Neither Slab nor Tango publishes uptime SLAs, a significant omission for enterprise procurement teams requiring contractual availability guarantees. Slab's architecture is well-suited for internal team wikis up to mid-market scale but has not demonstrated capability for large enterprise deployments with thousands of concurrent users. Tango's browser-extension capture model has inherent scalability limitations — it is fundamentally a per-user capture tool, not a platform designed for enterprise-scale knowledge distribution. Neither tool supports multi-tenant architecture, meaning organizations serving multiple internal divisions or external clients must manage entirely separate instances rather than one centrally governed deployment.
Tango edges ahead with SCIM provisioning for automated user lifecycle management, role-based access controls, and enterprise SSO — reducing IT overhead for large deployments. However, neither Slab nor Tango offers audit logs, a non-negotiable requirement for SOX, HIPAA, and GDPR audit trails. Slab lacks API access entirely, preventing integration with enterprise ITSM, HRIS, or automation platforms. Tango similarly has no API access, limiting programmatic content management. Neither tool offers custom domains, white-labeling, or multi-tenant portal governance — making centralized administration across multiple business units or client organizations impractical without significant manual overhead.

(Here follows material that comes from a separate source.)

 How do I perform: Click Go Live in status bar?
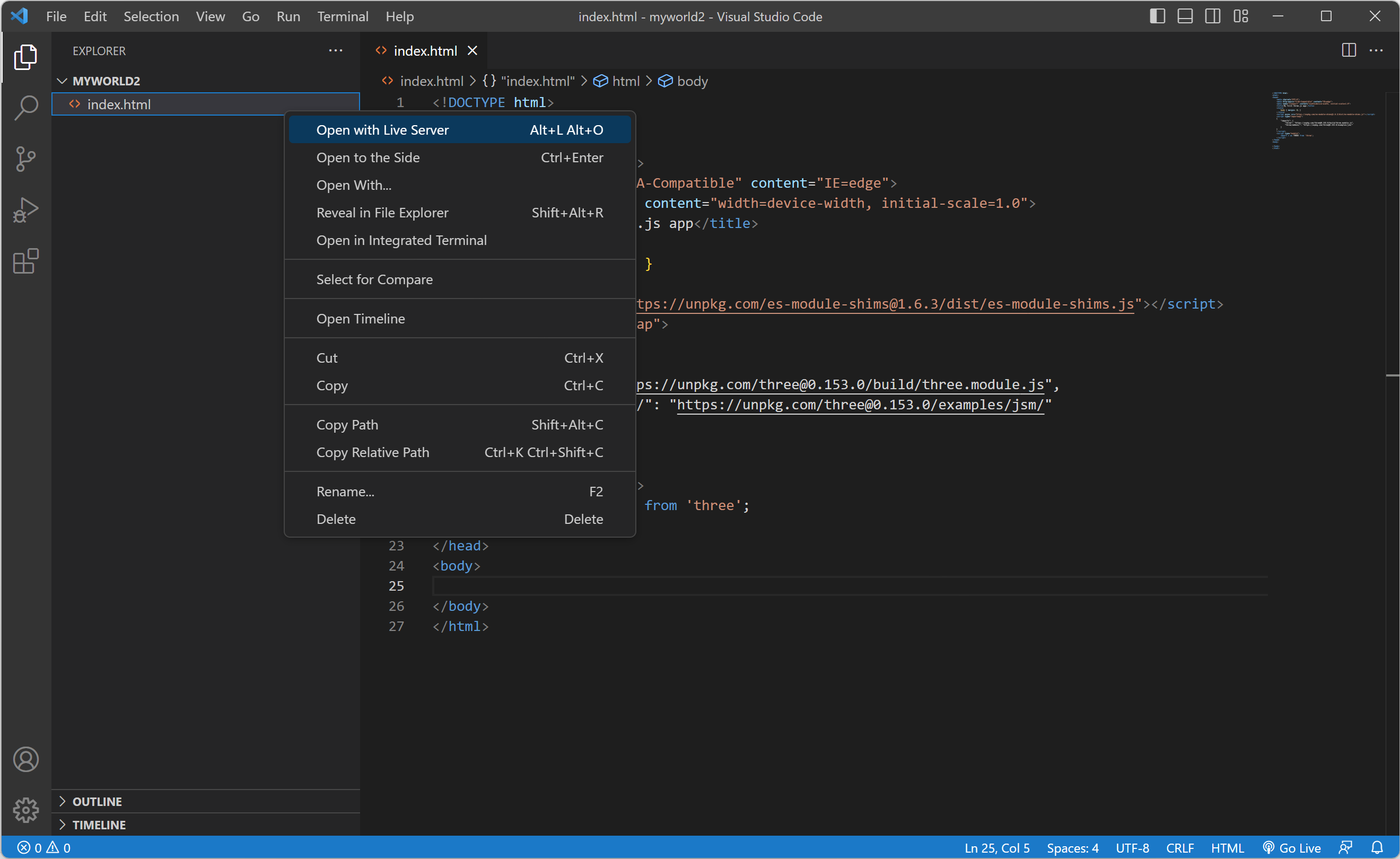pos(1291,848)
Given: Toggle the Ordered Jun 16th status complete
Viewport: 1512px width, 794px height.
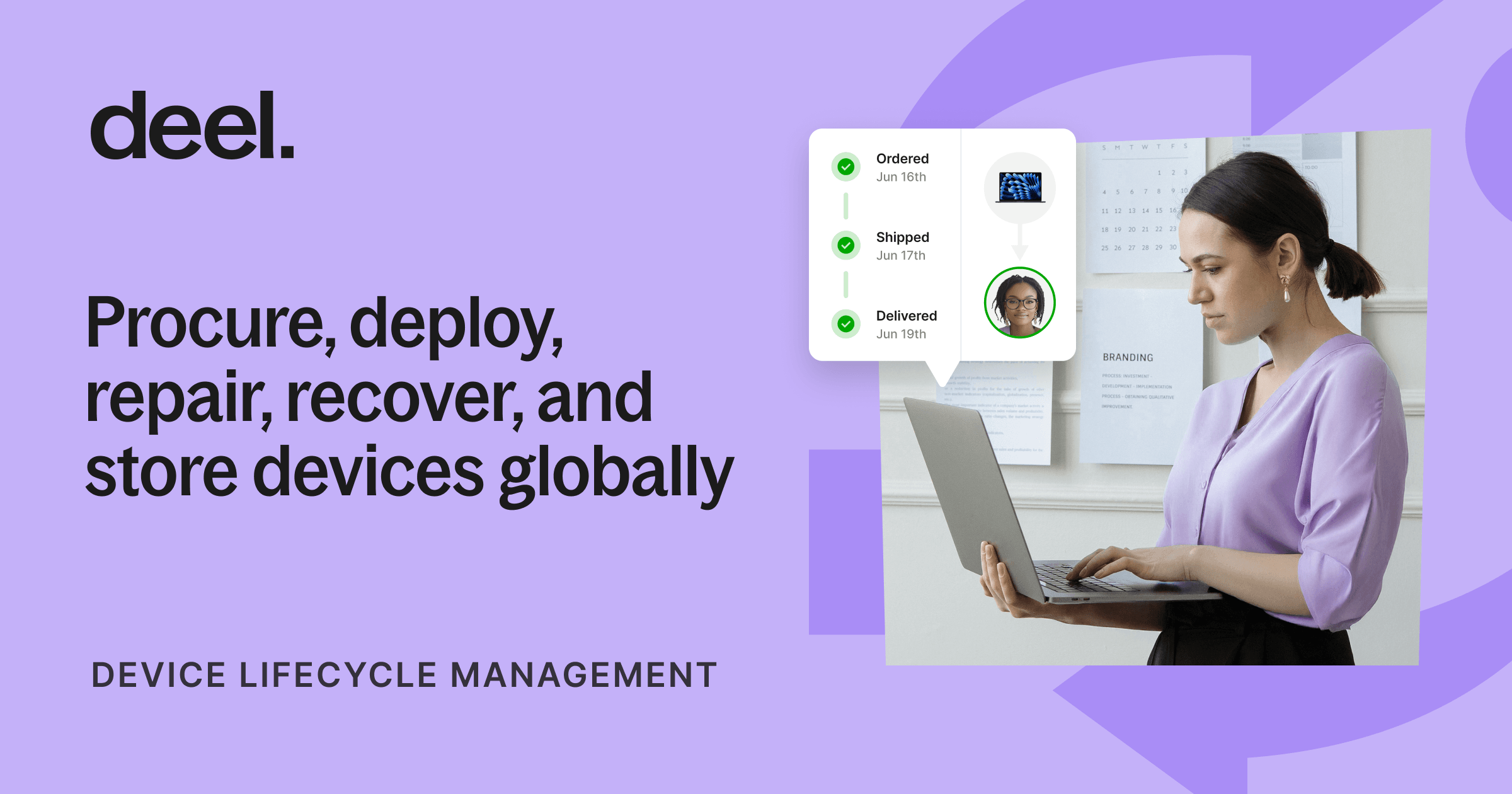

Both Slab and Tango offer dedicated support only on their top-tier plans — Slab on Business (custom pricing) and Tango on Enterprise. Neither publishes contractual uptime SLAs, response time guarantees, or formal support tier documentation that enterprise procurement teams typically require. Slab offers priority support starting at the Startup tier ($6.67/user/month), which is relatively accessible. Tango's dedicated support is locked behind enterprise custom contracts. For organizations that require 24/7 support coverage, named customer success managers, or contractual remediation commitments, both tools present gaps that require negotiation during the sales process rather than transparent self-serve commitments.